The Delmarva Peninsula fox squirrel is part of the list's old guard: The squirrel was one of 78 species listed under the Endangered Species Preservation Act in 1967. At that time, the species -- larger than most squirrels and generally not found in suburban or urban environments -- had a habitat range reduced some 90 percent by forest clearing and development.
Since then, efforts to rebuild the squirrel's population have been quite successful. In addition to a ban on hunting the animals, the FWS used strategic relocation -- taking squirrels from successful areas and transferring them to new outposts -- to rebuild the population. Now the species boasts around 20,000 individuals throughout Maryland, Delaware, and Virginia. They're now spread out over 135,000 acres of forest in the area, compared to just 32,000 in 1990.
Conservationists say that private landowners provided invaluable support. Most of the areas that remain forested enough to house these squirrels are privately owned, and many citizens had to cooperate for these squirrel relocations to stick. Now that a five-year review has proven the species to be truly robust, efforts to rebuild the population can give way to more passive maintenance.
“The natural world is amazingly resilient, especially when a broad collection of partners works together to help it,” Sen. Ben Cardin (Md.), a senior member of the Environment and Public Works Committee, said in a statement. “Today’s announcement is a major victory for the Endangered Species Act and the Delmarva fox squirrel itself, and much credit is due to the federal biologists who have worked for decades to rebuild the squirrel’s populations. But we could not have reached this point without the many citizen-conservationists who changed the way they managed their forest lands to make this victory possible, and I am deeply appreciative of their efforts."

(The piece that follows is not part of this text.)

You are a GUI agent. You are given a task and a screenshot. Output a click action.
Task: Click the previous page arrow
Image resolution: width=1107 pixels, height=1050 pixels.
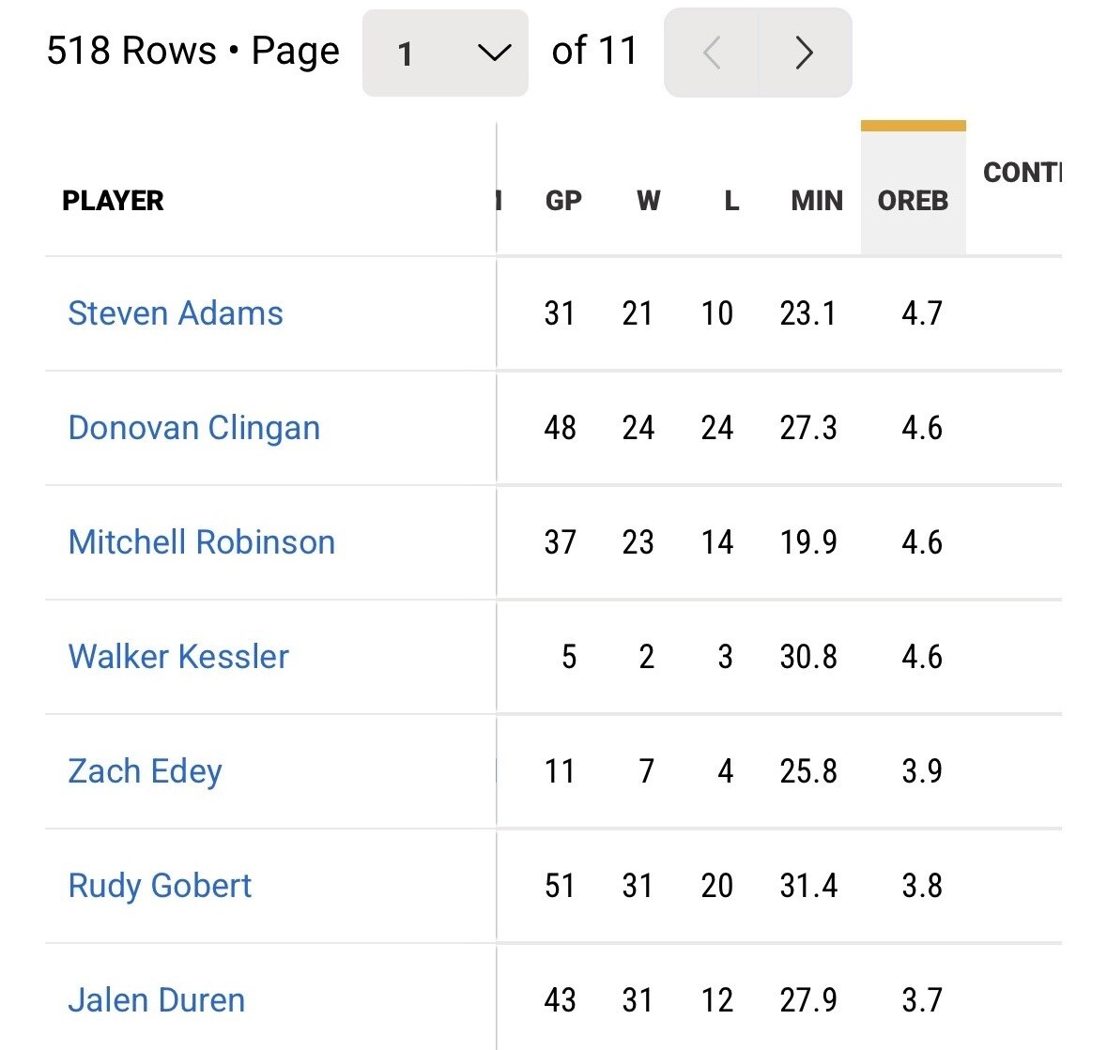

So what happens to the squirrel now? Even though it's not endangered, you can't just walk outside and shoot a few for dinner (sorry). The individual states will resume responsibility for the animal's well-being -- which means they can open regulated hunting seasons for the species, under their own discretion. None of the three states currently have plans to do so. According to the FWS, Virginia and Delaware will continue to treat the squirrel as endangered at the state level, while Maryland may reclassify it as a “Species in Need of Conservation." Delaware may continue to try to boost the population without help from the federal government.
It's just a squirrel, and we've got plenty of other species of squirrel to drop acorns on us and drive our dogs crazy. But every endangered species success story is a great one. The Delmarva Peninsula fox squirrel is a reminder that sometimes, if we really try, we can undo just a little bit of the harm we've done to the planet.